00 00 00 00 00 00 00 00 00 00 00 00 00 00 00 00
00 00 00 00 00 00 00 00 00 00 00 00 00 00 00 00
00 00 00 00 00 00 00 00 00 00 00 00 00 2D 00 2F
30 31 32 33 34 35 36 37 38 39 00 00 00 00 00 00
00 41 42 43 44 45 46 47 48 49 4A 4B 4C 4D 4E 4F
50 51 52 53 54 55 56 57 58 59 5A 00 5C 00 00 5F
00 41 42 43 44 45 46 47 48 49 4A 4B 4C 4D 4E 4F
50 51 52 53 54 55 56 57 58 59 5A 00 00 00 00 00
00 00 00 00 00 00 00 00 00 00 00 00 00 00 00 00
00 00 00 00 00 00 00 00 00 00 00 00 00 00 00 00
00 00 00 00 00 00 00 00 00 00 00 00 00 00 00 00
00 00 00 00 00 00 00 00 00 00 00 00 00 00 00 00
00 00 00 00 00 00 00 00 00 00 00 00 00 00 00 00
00 00 00 00 00 00 00 00 00 00 00 00 00 00 00 00
00 00 00 00 00 00 00 00 00 00 00 00 00 00 00 00
00 00 00 00 00 00 00 00 00 00 00 00 00 00 00 00

This is similar to the built-in ASCII character set, except that hyphens, underscores, forward slashes, and backslashes are also indexed instead of being converted to blanks. These four characters are indexed because the position in the matrix for each character contains its hexadecimal representation: 0x2D, 0x5F, 0x5C, and 0x2F.

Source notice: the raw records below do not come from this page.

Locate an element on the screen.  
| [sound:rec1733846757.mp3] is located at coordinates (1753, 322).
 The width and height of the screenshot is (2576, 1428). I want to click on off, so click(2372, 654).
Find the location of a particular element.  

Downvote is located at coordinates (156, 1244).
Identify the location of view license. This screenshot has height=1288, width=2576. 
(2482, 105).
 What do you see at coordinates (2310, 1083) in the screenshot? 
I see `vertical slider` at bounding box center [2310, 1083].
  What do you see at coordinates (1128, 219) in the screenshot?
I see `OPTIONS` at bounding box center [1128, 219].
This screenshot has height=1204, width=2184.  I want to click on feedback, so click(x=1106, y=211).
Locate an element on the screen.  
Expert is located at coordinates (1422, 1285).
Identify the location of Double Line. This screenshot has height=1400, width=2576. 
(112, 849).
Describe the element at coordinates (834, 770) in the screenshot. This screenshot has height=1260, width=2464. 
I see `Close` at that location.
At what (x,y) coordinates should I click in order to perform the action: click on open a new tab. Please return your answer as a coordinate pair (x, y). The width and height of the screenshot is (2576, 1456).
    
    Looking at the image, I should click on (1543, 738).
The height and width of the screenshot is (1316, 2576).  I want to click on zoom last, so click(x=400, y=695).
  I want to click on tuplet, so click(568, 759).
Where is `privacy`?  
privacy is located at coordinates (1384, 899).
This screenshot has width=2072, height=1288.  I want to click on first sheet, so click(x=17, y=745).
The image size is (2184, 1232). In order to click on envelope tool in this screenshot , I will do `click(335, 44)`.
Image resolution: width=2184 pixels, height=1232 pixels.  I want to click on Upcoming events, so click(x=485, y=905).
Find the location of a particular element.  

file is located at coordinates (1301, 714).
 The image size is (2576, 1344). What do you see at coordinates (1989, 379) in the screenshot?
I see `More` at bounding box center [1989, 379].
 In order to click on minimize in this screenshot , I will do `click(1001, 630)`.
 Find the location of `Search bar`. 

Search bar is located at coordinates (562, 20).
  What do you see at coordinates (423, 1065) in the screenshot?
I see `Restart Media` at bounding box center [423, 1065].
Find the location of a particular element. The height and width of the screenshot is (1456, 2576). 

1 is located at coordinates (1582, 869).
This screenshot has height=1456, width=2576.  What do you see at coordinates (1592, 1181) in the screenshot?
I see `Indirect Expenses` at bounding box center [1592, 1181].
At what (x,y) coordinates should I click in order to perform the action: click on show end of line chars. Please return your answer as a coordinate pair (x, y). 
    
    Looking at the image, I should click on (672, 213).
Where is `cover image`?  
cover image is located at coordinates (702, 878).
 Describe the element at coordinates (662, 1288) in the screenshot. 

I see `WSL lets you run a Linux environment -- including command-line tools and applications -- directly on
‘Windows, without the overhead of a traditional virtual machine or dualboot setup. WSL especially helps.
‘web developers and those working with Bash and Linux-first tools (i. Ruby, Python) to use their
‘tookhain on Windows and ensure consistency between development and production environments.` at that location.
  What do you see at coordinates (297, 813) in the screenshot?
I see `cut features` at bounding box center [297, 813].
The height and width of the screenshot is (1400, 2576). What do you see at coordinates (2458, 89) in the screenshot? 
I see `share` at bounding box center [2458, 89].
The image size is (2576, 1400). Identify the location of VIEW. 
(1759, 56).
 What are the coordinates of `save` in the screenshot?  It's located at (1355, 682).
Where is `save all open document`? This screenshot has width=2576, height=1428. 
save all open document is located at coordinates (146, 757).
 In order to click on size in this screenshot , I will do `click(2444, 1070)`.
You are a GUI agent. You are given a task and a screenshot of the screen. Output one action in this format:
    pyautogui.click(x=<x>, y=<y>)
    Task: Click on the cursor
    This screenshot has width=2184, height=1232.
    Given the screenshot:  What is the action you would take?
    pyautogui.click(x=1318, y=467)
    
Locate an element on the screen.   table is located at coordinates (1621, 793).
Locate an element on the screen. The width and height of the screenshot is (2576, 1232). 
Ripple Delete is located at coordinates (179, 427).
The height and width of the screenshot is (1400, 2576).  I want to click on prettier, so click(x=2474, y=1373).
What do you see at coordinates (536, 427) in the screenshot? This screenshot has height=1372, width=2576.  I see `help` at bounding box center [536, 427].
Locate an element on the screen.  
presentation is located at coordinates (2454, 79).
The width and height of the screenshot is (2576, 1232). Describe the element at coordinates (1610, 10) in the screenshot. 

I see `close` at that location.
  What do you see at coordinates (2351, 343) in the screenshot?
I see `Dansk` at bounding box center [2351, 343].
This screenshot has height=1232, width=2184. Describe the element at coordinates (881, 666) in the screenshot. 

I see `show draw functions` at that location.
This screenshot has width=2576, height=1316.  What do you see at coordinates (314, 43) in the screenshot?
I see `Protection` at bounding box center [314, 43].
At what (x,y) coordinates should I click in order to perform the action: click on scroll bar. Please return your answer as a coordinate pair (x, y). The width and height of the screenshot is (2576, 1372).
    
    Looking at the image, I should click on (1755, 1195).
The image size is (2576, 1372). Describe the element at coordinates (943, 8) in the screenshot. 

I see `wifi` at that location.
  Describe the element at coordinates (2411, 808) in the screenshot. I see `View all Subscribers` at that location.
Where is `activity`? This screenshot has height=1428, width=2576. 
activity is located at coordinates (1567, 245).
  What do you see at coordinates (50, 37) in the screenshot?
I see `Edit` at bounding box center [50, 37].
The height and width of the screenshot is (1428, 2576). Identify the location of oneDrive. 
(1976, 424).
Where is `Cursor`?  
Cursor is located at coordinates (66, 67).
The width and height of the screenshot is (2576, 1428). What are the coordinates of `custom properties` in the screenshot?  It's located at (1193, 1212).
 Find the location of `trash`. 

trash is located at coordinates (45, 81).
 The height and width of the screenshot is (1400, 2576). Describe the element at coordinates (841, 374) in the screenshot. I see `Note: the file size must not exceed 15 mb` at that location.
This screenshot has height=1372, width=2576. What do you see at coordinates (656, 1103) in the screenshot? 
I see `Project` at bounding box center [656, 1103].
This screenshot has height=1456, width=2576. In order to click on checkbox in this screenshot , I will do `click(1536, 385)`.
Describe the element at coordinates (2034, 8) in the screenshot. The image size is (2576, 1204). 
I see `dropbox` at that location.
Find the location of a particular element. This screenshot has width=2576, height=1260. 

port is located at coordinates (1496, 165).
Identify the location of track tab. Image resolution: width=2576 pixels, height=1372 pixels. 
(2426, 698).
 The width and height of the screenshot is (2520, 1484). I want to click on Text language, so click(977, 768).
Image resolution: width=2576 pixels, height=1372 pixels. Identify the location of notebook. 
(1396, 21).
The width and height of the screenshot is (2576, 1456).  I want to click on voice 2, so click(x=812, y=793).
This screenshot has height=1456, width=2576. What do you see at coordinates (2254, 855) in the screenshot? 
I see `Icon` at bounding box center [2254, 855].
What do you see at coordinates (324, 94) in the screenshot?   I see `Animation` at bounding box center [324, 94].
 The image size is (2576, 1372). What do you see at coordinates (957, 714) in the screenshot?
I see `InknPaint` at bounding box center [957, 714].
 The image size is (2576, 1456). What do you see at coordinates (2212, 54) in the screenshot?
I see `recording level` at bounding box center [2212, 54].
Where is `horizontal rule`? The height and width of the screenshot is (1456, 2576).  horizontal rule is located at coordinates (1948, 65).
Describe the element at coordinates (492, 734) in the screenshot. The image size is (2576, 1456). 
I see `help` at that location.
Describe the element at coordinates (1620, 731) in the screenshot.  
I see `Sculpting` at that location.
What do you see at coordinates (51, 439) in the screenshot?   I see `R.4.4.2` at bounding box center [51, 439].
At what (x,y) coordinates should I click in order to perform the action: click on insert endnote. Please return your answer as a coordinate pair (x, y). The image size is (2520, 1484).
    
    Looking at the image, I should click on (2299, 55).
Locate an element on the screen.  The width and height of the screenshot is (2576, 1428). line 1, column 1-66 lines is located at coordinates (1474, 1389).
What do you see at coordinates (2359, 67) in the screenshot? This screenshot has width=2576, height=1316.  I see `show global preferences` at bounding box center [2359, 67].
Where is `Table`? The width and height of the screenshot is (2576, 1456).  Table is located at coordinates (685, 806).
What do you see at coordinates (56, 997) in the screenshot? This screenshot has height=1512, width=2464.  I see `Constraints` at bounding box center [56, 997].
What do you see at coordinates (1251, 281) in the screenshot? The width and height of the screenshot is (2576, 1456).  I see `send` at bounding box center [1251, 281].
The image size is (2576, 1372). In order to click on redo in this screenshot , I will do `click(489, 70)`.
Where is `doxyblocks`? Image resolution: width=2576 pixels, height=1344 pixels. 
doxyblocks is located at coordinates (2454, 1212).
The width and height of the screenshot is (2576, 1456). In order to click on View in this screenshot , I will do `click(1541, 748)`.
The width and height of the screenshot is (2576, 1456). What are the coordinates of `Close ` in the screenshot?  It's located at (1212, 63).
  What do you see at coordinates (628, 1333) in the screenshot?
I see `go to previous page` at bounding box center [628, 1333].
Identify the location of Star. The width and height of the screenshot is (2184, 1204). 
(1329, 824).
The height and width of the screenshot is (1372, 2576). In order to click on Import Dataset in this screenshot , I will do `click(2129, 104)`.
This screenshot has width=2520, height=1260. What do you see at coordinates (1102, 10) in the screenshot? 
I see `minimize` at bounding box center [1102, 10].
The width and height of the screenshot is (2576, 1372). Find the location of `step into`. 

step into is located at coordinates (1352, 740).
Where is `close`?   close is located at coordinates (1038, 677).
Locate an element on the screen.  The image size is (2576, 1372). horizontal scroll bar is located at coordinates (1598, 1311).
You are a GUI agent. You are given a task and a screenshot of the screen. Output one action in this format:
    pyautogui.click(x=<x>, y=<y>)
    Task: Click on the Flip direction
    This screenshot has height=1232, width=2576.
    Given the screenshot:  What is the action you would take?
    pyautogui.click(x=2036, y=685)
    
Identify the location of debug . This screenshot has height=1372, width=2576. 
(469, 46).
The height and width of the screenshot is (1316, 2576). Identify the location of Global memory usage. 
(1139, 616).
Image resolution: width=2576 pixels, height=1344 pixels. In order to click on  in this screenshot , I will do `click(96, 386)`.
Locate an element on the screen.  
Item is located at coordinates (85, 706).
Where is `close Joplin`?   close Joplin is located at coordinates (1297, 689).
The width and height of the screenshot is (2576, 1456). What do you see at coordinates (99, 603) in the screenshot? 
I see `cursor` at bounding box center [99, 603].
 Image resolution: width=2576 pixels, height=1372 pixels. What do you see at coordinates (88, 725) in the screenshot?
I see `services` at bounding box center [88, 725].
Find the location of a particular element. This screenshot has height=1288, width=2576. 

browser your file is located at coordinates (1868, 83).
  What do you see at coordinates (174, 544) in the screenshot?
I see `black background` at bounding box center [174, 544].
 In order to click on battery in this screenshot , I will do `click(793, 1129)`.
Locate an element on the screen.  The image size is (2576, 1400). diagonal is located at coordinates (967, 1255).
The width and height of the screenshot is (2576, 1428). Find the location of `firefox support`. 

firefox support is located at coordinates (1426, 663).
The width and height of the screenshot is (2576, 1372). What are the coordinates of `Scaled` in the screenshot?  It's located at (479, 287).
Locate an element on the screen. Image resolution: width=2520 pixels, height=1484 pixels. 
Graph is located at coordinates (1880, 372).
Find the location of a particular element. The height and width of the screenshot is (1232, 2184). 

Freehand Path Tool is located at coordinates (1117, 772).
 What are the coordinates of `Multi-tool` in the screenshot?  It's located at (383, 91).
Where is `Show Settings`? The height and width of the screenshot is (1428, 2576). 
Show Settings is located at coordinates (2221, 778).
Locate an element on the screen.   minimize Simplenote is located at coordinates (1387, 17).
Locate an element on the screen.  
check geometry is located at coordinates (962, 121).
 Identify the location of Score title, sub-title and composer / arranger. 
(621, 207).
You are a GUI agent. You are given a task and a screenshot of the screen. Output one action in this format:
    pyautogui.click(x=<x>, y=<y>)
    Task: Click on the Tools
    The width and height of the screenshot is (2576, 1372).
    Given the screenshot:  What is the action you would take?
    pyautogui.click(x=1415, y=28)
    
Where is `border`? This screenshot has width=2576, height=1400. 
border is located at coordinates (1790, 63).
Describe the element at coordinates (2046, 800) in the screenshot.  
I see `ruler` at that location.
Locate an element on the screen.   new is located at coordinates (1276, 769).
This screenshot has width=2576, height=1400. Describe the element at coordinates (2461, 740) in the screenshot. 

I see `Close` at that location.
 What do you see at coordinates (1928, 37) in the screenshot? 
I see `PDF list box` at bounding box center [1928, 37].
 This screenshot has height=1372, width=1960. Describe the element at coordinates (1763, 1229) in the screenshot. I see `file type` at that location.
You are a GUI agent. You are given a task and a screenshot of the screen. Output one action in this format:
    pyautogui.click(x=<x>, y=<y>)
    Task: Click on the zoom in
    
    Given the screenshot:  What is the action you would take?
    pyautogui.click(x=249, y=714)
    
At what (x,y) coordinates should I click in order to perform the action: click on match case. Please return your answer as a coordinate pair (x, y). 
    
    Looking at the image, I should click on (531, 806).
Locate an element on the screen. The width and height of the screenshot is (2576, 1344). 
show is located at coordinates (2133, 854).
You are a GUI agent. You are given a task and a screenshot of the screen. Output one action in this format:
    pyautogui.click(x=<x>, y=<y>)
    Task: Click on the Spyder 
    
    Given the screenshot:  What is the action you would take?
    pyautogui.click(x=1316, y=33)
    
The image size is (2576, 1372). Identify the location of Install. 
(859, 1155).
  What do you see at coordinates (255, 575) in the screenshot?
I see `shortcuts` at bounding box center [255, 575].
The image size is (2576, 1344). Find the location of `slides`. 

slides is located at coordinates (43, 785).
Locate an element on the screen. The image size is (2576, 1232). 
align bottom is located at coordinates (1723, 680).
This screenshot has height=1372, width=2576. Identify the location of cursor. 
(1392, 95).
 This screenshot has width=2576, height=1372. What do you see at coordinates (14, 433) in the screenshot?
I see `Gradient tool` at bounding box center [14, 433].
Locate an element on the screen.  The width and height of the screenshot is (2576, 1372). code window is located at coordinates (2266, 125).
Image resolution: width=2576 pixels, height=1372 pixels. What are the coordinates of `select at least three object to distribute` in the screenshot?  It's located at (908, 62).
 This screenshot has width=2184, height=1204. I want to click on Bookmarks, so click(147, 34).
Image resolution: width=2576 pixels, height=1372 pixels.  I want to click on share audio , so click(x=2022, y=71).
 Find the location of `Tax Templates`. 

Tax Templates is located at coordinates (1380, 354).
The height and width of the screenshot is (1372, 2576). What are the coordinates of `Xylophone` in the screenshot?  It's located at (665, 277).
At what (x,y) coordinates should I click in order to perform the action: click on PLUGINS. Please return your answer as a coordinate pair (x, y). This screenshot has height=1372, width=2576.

All lowercase letters are mapped to uppercase by specifying the uppercase hexadecimal value in the lowercase letter position.

For example, uppercase letter A has a hexadecimal value of 0x41. The position in the matrix of uppercase A contains the hexadecimal value 0x41, thus uppercase A is indexed as uppercase A.

However, the position in the matrix of lowercase a also contains the hexadecimal value 0x41 (which represents uppercase A) instead of the actual hexadecimal representation of lowercase a, 0x61. Thus, lowercase a is mapped to uppercase A, or in other words, lowercase a is indexed as if it were the same as uppercase A. The same is true for all the letters a through z and A through Z.

For more information about the ISO 8859-1 table, refer to ids_excal_144.html#ids_excal_144.

Example

The following example creates a user-defined character set named my_charset:
EXECUTE PROCEDURE etx_CreateCharSet 
    ('my_charset', '/local0/excal/my_char_set_file');

The search engine stores and loads the contents of my_charset from the file called /local0/excal/my_char_set_file on the operating system.